Badania przeprowadzone w 77 krajach nie pozostawiają wątpliwości - antybiotyki przeciwko rzeżączce sprawiły, że choroba stała się trudna, a w niektórych przypadkach nawet niemożliwa do wyleczenia.
Co roku rzeżączką zaraża się aż 78 milionów osób. Skąd ta ekspansja trudnej do leczenia odmiany choroby? WHO wymienia kilka czynników: rzadsze używanie prezerwatyw, coraz większa urbanizacja, powszechność podróży, złe diagnozowanie rzeżączki i, co za tym idzie, jej nieefektywne leczenie.
"Bakterie, które wywołują rzeżączkę, są szczególnie sprytne. Za każdym razem, gdy stosujemy przeciwko nim nowy rodzaj antybiotyku, ewoluują, żeby go pokonać" - mówi doktor Teodora Wi, kierownik ds. medycznych w zakresie reprodukcji w WHO.
Dołącz do Zdrowia na Facebooku!
Doniesienia o "nieuleczalnej" rzeżączce pochodzą głównie z krajów wysokorozwiniętych - nie oznacza to jednak, że w tych biedniejszych problem nie istnieje. Niekompletne dane wynikają najprawdopodobniej z braku czy niedostatków narzędzi diagnostycznych. "To może być czubek góry lodowej" - stwierdza doktor Wi.
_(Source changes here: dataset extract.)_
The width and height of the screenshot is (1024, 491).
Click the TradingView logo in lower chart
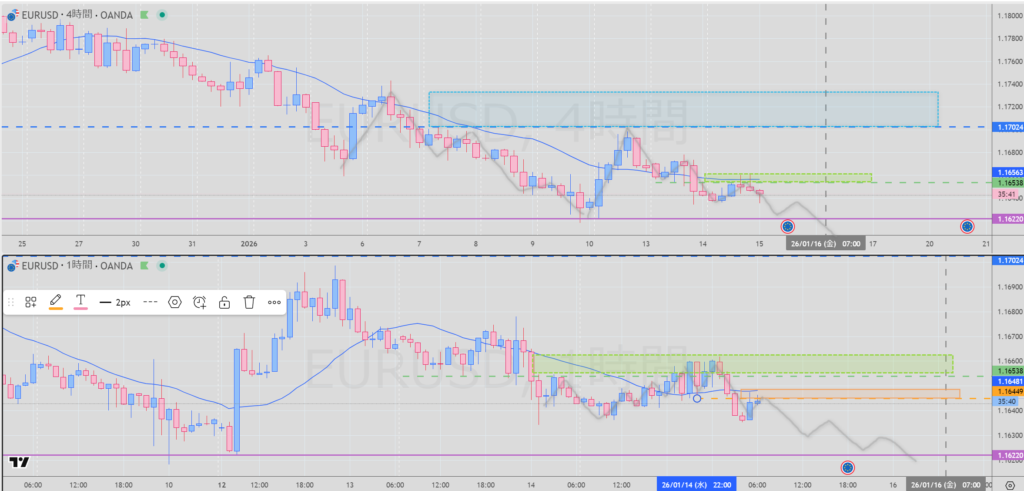tap(17, 462)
Inna nazwa rzeżączki to tryper. Wywołuje ją bakteria, dwoinka rzeżączki. Najczęściej dochodzi do zarażenia drogą płciową, zdarza się jednak, że bakteria przyczai się w miejscach codziennego użytku, na przykład na ręczniku. Zakażenie rozpoczyna się zwykle w obrębie narządów płciowych, może się jednak przenieść w okolice odbytu czy na gardło. Początkowe objawy u kobiet to ból przy oddawaniu moczu i upławy; pierwsze symptomy u mężczyzn to również ból (zarówno podczas oddawaniu moczu, jak i wzwodzie), pieczenie oraz ropny lub śluzowy wyciek z cewki moczowej. Z czasem choroba może przybrać bardzo poważną postać i przekształcić się w zapalenie pęcherza moczowego, narządów układu rozrodczego i stawów; zdarza się, że dochodzi do sepsy (uogólnionego zakażenia krwi) albo zapalenia mięśnia sercowego! Powikłania po rzeżączce są szczególnie groźne dla kobiet; obejmują ciążę pozamaciczną, zapalenie przydatków czy nawet niepłodność. Więcej o rzeżączce przeczytasz tutaj.
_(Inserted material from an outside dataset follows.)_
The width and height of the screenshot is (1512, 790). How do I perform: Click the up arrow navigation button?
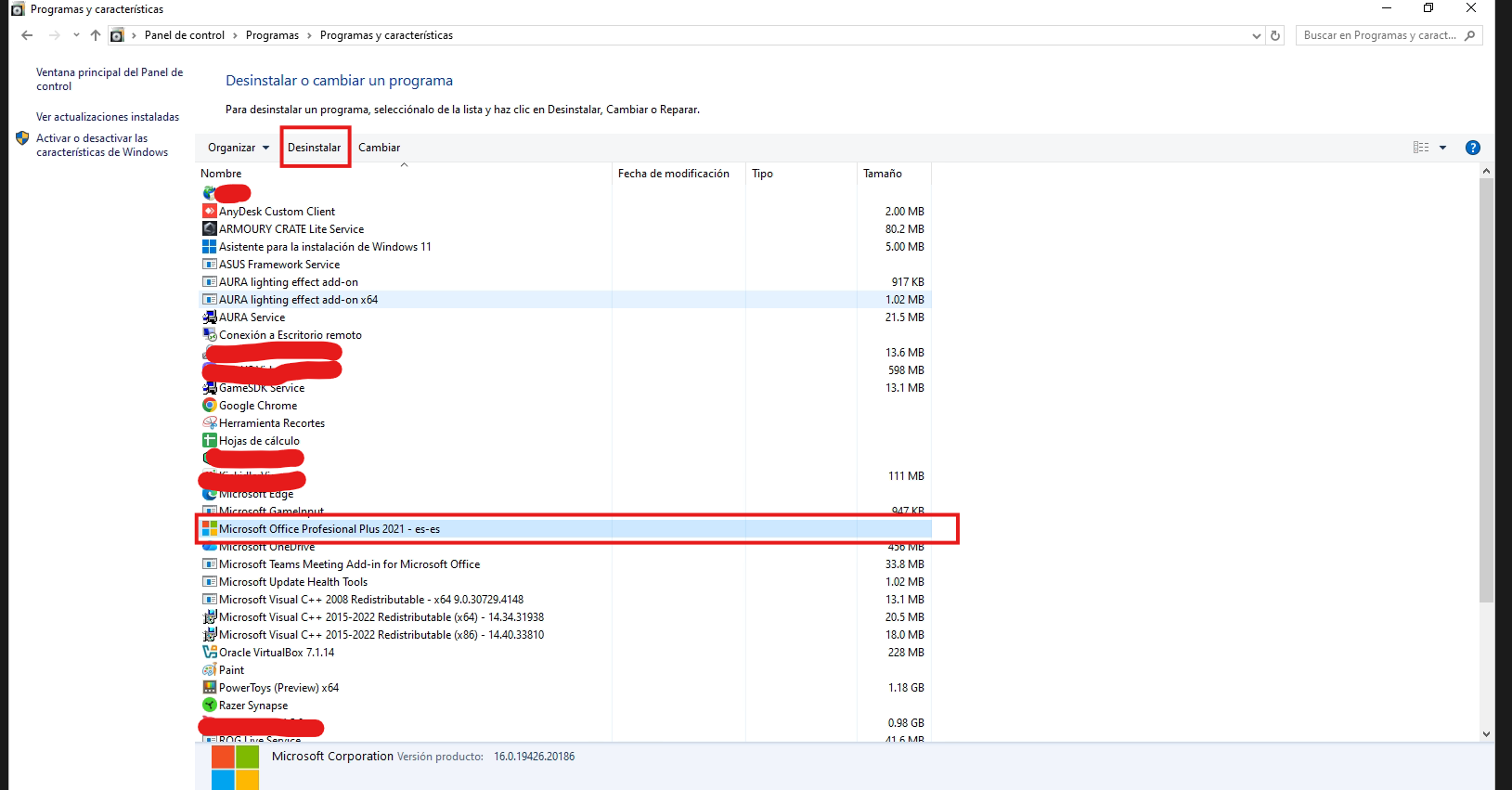[x=96, y=35]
Od czasu opublikowania raportu WHO głośno jest przede wszystkim o tym, że za rozplenienie się superbakterii rzeżączki winę ponosi seks oralny. To po części prawda - rzeżączką można się zarazić bowiem nie tylko przez seks waginalny czy analny. Nie należy jednak demonizować - nagłówki w stylu "Strzeż się seksu oralnego" to silna nadinterpretacja komunikatu wypuszczonego przez WHO.
Mimo wszystko to dobra okazja do przypomnienia, że należy się zabezpieczać nie tylko podczas "tradycyjnego" seksu. Współżycie oralne, tak samo jak każde inne, może mieć przykre i groźne konsekwencje. Rzeżączka to nie wszystko, co na nas czyha; istnieje również ryzyko zarażenia się kiłą, chlamydiozą, wirusem opryszczki pospolitej czy wirusem brodawczaka ludzkiego. Prawdopodobieństwo zakażenia się wirusem HIV jest małe, ale jednak istnieje i nie można go zlekceważyć. Najprostszym sposobem na uchronienie się przed chorobami jest stosowanie prezerwatyw - tak, również podczas seksu oralnego (więcej przeczytasz w tekście "Seks oralny - jak się przygotować, co robić, przed czym mieć się na baczności?").
W komunikacie prasowym WHO jasno stwierdza, że szukanie kolejnego lekarstwa na rzeżączkę nie leży w interesie firm farmaceutycznych. Leki bierze się bowiem przez krótki okres i z czasem przestają działać, nie zapewniają więc stałego źródła dochodu. W odpowiedzi na niekorzystną sytuację rynkową organizacja Drugs for Neglected Diseases initiative (DNDi) oraz WHO rozpoczęły projekt non-profit, w trakcie którego będą prowadzone badania nad wynalezieniem innowacyjnego leku na rzeżączkę.